## [DOCUMENT EXTRACT]
-=-=-
This has been a sad year, and most of us have had ample time (indeed, for many, too much time) for introspection and planning. Many posters here expanded their photo horizons in so any good ways. Me, I decided to do the opposite and reduce my photo options. A sort of 'minimalising' of my creative activities in Covid-locked down Australia, for an indefinite period, or perhaps permanently.. Just now, I don't know for sure.
Late last year we moved from Tasmania back to the mainland. I did almost all the packing as my partner works full-time. Shock and horror to discover that of the 100+ large cartons of possessions we intended to take back with us, 35 cartons were my photo/darkroom gear. The B&W chemistry alone took up 16 of those boxes.
So a big cull was called for. Much of what I decided - during a second massive cull of everything we owned - I really didn't need was donated to our local camera club and to photographer friends. All the chemicals stayed in Tasmania. A few items were sold. Four huge enlargers ended up as two - I kept the Leitz Focomat and the LPL 7700 for future printing projects, if these ever eventuate. A few cameras found new homes. My image archives were kept. We did take the cats, but not in cartons.
Once settled in our new home (never mind the 60 or more cartons still cluttering up the main hall and second and third bedrooms) I set to rebuilding my pre-digital era photo archive, the earliest work dating to 1962 - and realized how much I'd neglected and, more importantly, how much work was involved in trying to come to grips with this overload.
-=-=-
## [WORK INSTRUCTION]
For each statement, say yes or no as to whether it agrees with the text about moving from Tasmania, and quote the words from the text that decide it.
1. The darkroom chemicals were brought along to the mainland.
2. Two of the four enlargers were kept.
3. The earliest work in the photo archive dates to 1962.
The items that come next are separate material, unrelated to the text about moving from Tasmania.

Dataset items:
-=-=-
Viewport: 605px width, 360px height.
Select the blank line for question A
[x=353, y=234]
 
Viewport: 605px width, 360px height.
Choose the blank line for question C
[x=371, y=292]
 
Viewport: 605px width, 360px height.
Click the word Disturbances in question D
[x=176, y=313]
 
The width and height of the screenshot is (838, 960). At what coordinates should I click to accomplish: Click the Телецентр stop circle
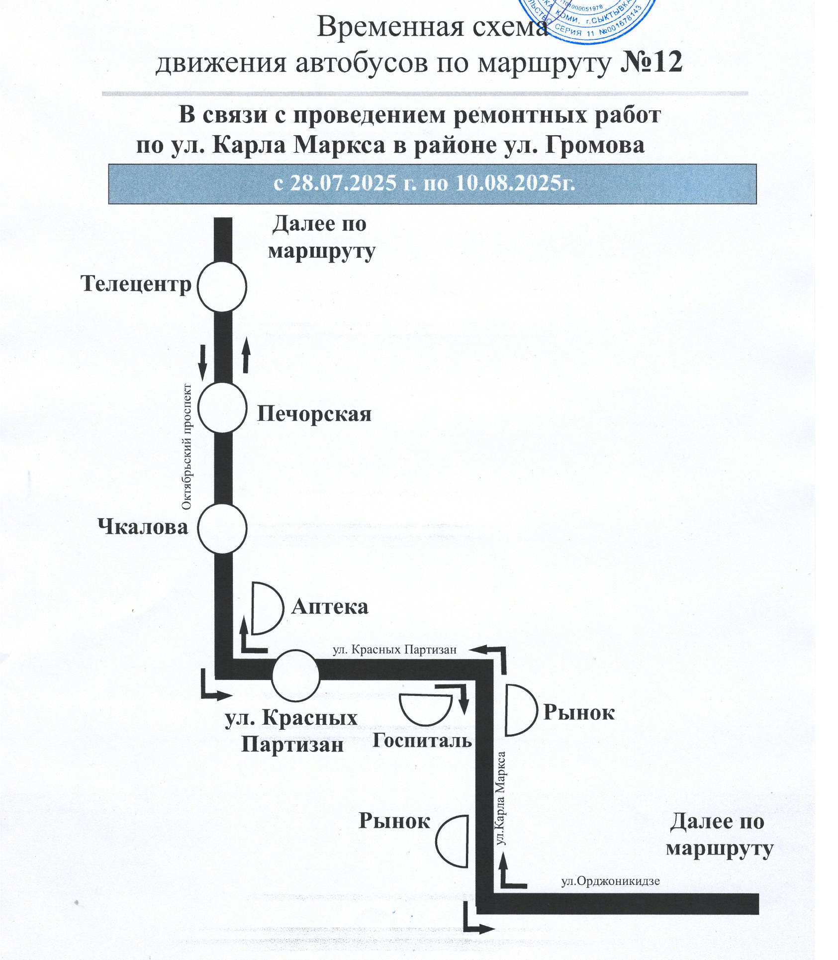tap(222, 287)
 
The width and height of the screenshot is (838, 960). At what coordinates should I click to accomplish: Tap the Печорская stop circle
tap(222, 407)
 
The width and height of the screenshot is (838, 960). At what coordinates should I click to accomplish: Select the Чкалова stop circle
tap(222, 528)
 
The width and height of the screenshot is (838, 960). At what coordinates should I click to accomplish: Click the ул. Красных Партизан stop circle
tap(295, 675)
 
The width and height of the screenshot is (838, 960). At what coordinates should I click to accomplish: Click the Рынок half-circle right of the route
tap(519, 710)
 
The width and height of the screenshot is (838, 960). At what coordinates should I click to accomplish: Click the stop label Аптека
tap(330, 607)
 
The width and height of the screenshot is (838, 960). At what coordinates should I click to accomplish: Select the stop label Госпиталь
tap(422, 741)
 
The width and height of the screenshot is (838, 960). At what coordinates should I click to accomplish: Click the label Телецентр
tap(136, 284)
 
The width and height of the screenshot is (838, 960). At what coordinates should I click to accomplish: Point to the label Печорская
tap(314, 414)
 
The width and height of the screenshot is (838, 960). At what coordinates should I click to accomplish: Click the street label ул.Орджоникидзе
tap(610, 881)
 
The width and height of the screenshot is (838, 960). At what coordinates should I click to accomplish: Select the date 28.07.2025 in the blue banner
tap(343, 183)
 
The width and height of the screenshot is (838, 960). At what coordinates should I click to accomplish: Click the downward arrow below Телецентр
tap(202, 362)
-=-=-
## [COMPLETED EXERCISE]
1. No: "All the chemicals stayed in Tasmania."
2. Yes: "Four huge enlargers ended up as two"
3. Yes: "the earliest work dating to 1962"